Oggi sono presenti altri elementi di preoccupazione, più contingenti: inflazione che sfiora la doppia cifra, razionamento del gas con contraccolpi su famiglie, lavoratori e imprese, prospettive di recessione globale che si fanno sempre più imminenti con l’incognita di una recrudescenza della pandemia che potrebbe acuire le difficoltà della popolazione e dell’economia. 

Non stupisce quindi che anche l’elettorato consideri i temi economici quelli più importanti. Ma sulla risposta alle difficoltà economiche i programmi degli schieramenti principali offrono risposte differenti che abbiamo provveduto ad analizzare. 

Il Partito Democratico: la fine del liberismo di sinistra? 

Dal punto di vista economico, il Partito Democratico enuncia due pilastri su cui basa la sua visione del futuro del paese: lo sviluppo sostenibile, trainato dalla transizione ecologica e digitale, e il diritto al lavoro. 

Sul primo punto il PD intende seguire la strada tracciata dal pacchetto Fit for 55 europeo, citando inoltre come esempio virtuoso il piano di Biden, Inflation Reduction Act of 2022, che riducendo il debito riesce comunque a investire 369 miliardi di dollari per la sicurezza climatica e la transizione ecologica. 

Ciò, si legge nel programma, avverrà sia con investimenti in mobilità sostenibile sia attraverso una nuova visione strategica del rapporto tra Stato e Mercato.
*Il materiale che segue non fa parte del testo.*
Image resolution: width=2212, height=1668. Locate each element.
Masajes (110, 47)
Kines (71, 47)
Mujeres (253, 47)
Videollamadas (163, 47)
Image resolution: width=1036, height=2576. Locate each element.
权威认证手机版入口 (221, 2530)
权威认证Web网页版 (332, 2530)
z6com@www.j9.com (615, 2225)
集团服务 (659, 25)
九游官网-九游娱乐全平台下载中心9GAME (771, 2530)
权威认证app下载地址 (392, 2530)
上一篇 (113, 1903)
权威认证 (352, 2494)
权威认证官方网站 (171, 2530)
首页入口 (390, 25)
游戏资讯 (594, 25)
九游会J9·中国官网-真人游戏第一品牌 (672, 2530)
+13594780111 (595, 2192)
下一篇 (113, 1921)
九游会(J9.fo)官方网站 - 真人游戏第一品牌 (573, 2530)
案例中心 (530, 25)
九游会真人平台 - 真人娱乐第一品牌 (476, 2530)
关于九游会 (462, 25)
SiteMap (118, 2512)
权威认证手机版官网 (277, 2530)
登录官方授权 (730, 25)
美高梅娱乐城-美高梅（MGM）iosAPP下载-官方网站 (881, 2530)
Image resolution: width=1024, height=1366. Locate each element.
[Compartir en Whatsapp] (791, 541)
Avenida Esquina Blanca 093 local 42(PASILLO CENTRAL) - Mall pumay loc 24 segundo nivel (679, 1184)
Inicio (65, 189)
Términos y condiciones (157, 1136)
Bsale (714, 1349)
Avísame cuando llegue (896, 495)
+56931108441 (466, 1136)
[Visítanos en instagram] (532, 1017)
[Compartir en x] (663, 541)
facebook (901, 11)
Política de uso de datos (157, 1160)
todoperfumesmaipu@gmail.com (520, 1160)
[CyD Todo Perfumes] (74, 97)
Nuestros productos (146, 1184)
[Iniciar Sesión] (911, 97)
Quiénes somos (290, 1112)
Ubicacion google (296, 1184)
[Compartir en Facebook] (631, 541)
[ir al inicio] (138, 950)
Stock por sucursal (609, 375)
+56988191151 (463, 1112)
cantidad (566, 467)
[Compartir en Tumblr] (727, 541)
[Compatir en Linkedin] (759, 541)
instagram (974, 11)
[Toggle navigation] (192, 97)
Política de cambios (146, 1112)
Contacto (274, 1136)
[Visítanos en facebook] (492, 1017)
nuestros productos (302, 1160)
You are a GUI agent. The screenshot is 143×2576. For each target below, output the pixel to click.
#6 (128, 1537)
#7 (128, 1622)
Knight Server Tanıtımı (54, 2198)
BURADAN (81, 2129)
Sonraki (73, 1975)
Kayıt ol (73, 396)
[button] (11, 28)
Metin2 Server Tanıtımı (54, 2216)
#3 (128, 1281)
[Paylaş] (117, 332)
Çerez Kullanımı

Tale cambiamento passa anche da un rinnovamento della Pubblica amministrazione, su cui il PD vuole puntare con un piano di nuove assunzioni in particolare per giovani e donne. 

I dati infatti mostrano che il nostro paese, oltre a un numero esiguo di lavoratori, presenta un’elevata incidenza di lavoratori più anziani, record negativo nell’area OCSE.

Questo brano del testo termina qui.